I put this in the emergency section because I don't want my frogs to end up dead!

My Albino Bushy Nosed Pleco is about 2 - 2 1/2 inches long. She has always been a very peaceful fish and never bothers with anything else in the tank.

I've noticed that lately, she's been attacking my African Dwarf Frogs. They don't see too well, (and neither does she because she's an albino), and they sometimes swim by her, or over her. She gets angry and her dorsal fin goes up and she starts attacking them. She's even flipped them onto their backs a few times. The frogs will swim away, but sometimes she actively follows them and continues to peck at them until I tap the glass.

I thought maybe she was getting less algae because I added cherry shrimp, so I've been adding a 1/2 algae wafer every other day to help supplement her feedings, but have changed that to 1/2 wafer every day, in case her violence is due to her hunger. 

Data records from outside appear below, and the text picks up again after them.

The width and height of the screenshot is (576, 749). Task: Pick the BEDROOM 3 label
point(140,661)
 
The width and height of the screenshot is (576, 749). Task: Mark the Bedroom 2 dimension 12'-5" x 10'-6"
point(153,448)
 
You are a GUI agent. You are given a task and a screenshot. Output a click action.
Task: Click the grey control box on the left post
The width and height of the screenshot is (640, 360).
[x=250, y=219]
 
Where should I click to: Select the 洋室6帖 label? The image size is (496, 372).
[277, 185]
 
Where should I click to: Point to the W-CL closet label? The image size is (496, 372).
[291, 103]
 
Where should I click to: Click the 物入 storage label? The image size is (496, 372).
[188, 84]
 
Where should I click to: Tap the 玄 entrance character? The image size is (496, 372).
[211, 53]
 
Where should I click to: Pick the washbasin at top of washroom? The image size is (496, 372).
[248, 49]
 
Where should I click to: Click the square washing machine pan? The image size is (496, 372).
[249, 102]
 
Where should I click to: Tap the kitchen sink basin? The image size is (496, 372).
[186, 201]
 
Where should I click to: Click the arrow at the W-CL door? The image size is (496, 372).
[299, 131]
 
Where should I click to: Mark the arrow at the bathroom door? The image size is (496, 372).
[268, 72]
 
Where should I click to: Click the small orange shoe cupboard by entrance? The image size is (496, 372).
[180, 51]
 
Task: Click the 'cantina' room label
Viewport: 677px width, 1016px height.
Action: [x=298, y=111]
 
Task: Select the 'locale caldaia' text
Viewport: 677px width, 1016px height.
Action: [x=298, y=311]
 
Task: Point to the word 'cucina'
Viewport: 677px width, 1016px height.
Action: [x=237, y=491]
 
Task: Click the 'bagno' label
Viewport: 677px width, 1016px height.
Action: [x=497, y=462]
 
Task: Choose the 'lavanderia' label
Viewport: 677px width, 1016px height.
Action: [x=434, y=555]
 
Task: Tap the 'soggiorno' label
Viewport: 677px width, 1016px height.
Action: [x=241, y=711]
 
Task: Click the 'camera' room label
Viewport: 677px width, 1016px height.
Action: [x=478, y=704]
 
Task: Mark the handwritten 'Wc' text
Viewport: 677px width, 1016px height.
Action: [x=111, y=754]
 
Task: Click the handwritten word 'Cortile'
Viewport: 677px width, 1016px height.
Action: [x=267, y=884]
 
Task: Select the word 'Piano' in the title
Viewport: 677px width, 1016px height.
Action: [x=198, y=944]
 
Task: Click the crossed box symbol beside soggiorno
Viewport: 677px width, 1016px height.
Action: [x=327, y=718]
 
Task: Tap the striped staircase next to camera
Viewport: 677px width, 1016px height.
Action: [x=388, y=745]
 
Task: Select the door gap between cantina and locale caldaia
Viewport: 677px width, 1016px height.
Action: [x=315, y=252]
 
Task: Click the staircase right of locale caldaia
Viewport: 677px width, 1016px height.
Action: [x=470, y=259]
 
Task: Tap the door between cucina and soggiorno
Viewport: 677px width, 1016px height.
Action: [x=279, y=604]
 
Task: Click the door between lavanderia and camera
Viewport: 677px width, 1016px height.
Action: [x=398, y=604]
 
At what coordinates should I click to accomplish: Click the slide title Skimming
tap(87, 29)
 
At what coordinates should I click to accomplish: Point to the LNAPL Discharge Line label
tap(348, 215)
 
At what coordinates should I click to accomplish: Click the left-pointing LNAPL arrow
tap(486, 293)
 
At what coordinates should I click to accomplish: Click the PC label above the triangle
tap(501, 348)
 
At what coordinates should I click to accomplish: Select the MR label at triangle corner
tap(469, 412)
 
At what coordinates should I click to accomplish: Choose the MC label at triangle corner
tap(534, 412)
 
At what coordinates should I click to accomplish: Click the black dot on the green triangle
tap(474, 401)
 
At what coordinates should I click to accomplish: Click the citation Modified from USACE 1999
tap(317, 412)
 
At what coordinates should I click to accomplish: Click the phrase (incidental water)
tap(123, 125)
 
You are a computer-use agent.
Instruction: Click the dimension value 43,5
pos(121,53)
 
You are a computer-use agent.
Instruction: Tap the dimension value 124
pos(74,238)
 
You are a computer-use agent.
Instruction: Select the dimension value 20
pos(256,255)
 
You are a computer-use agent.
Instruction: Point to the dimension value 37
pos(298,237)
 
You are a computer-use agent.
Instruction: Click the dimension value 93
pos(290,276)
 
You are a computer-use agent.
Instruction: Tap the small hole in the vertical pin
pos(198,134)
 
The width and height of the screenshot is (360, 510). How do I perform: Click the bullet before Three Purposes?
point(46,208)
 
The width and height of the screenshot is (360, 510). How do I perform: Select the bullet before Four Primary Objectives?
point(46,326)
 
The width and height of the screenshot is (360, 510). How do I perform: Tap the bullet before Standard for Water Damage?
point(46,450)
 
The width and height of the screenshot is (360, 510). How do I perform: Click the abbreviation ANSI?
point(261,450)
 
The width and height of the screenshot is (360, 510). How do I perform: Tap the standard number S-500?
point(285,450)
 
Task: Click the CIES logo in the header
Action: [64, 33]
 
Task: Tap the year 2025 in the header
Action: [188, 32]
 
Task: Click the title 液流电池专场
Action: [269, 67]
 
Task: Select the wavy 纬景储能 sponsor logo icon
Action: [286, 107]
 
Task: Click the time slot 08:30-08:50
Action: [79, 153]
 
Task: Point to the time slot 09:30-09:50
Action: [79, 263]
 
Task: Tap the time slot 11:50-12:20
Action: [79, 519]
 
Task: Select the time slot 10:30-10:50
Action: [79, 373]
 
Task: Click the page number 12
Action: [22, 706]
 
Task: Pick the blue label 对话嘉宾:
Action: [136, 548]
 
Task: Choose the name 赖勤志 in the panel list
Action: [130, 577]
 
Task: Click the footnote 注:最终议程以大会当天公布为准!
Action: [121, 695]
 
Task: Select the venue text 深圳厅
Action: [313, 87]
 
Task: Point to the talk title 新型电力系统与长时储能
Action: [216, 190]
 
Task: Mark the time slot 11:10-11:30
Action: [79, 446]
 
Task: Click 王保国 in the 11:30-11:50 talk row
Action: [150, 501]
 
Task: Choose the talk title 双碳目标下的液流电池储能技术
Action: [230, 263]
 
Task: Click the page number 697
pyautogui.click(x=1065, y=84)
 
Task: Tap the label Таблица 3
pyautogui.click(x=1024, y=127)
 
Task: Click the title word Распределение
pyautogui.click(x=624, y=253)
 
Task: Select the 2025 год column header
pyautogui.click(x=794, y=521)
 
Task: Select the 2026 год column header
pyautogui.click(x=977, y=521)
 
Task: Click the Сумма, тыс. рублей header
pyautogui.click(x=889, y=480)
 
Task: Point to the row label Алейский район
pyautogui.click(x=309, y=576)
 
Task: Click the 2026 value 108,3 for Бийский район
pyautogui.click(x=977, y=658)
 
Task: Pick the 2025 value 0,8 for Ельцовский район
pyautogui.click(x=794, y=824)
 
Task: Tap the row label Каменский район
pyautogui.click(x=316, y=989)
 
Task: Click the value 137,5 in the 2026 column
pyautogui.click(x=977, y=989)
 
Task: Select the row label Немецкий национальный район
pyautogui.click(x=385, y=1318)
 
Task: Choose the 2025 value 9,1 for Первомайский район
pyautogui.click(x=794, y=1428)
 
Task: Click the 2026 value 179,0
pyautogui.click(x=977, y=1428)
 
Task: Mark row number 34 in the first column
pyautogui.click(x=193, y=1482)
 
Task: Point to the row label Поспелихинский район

Any suggestions? Maybe she's territorial and the frogs bother her? (Everything I've read said the pleco and frogs should get along.....) I've even noticed one frog doesn't come out often and hardly eats.... I'm thinking maybe he's afraid of her. The other frog doesn't care and is all fat and happy.


----------



## susankat (Nov 15, 2008)

That is one of the many problems with bottom feeders in such a small tank, She doesn't feel like she has enough territory. I have a couple of dwarf frogs and keep mine in a 20 long but no bns in that tank. But there is 3 cories with a bunch of endlers. You might look into a 20 long or consider taking her in for some store credit.


----------



## holly12 (Apr 21, 2011)

We can't afford the top and light fixture for a 20g tank right now. 

We really like the pleco and don't want to have to give her away...... do you think that's the only option? They won't learn to get along?


----------



## Gizmo (Dec 6, 2010)

There's 3 things you can do:

1. Get an extra tank and separate the bottom dwellers.
2. Get a bigger tank so the bottom dwellers can stake out their own territories
3. Donate one/some of the bottom dwellers to reduce the crowding.

Temporary mitigation you could try is to add structures to the tank, so the ADF's can hide and the pleco can stake out its territory. My strong recommendation would be live plants, but that's just me.


----------